▶ [PASSAGE TO READ]
Some of the resemblances are obvious as well as uncanny. Both are billionaires who made their initial fortunes in real estate, whose wealth and playboy lifestyles turned them into celebrities. Both have had ugly divorces and brag of their sexual prowess. Trump notably defended his manhood at the debate last week, while Berlusconi once said, “Life is a matter of perspective: Think of all the women in the world who want to sleep with me but don’t know it.” (This was before Berlusconi began holding “bunga bunga” parties with prostitutes.) They are masters of media manipulation, Berlusconi as Italy’s largest private television owner, Trump as the star of his own reality TV show and creator of the Trump “brand.” Entering politics, both have styled themselves as the ultimate anti-politician — as the super-successful entrepreneur running against gray “professional politicians” who have never met a payroll and are ruining their respective countries.
The strategy worked well for Berlusconi — he won three national elections and served as prime minister for nine years between 1994 and 2011. Will it do the same for Trump?
Both are deliberately transgressive, breaking through the tedium of politics-as-usual by using vulgar language, insulting and shouting down opponents, adopting simple catchy slogans, and making off-color jokes and misogynistic remarks. Their verbal “gaffes” — which would be suicide for most politicians — are actually part of their appeal. I recall when Berlusconi presided over a European summit, and when negotiations stalled, he said to the assembled heads of state, “Let’s lighten up the climate by talking about soccer and women.” He turned to Gerhard Schroder, then-chancellor of Germany, who had been married four times. “You, Gerhard,” Berlusconi said. “What can you tell us about women?” The remark was greeted with a chill. At first I thought, How could Berlusconi be so foolish? But his true audience was not the European heads of state — it was Italian men back home. After all, what are the two favorite topics in most Italian bars? Soccer and women.

▶ [SOURCE DATA]
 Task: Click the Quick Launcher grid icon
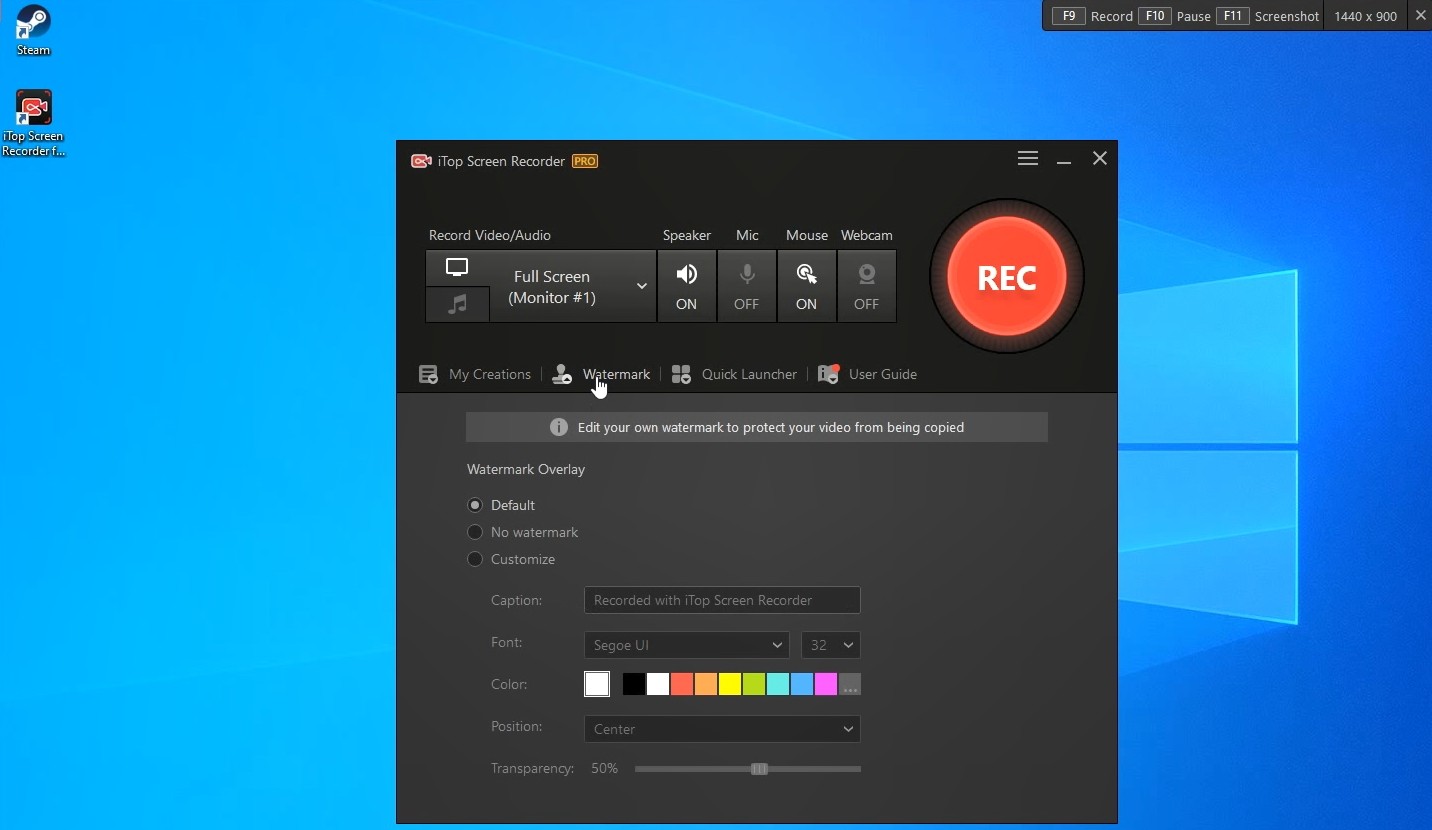coord(681,374)
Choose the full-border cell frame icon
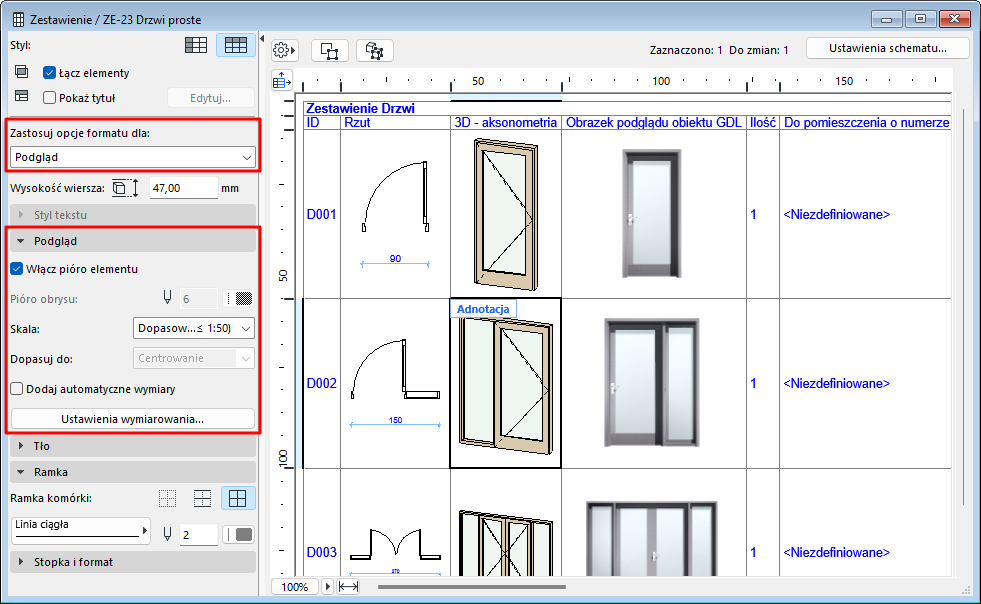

▶ [AIM] Can you write out, word for word, the part of the piece comparing Trump and Berlusconi starting with "The strategy worked" and going on through "same for Trump?"?

▶ [FINAL RESULT]
The strategy worked well for Berlusconi — he won three national elections and served as prime minister for nine years between 1994 and 2011. Will it do the same for Trump?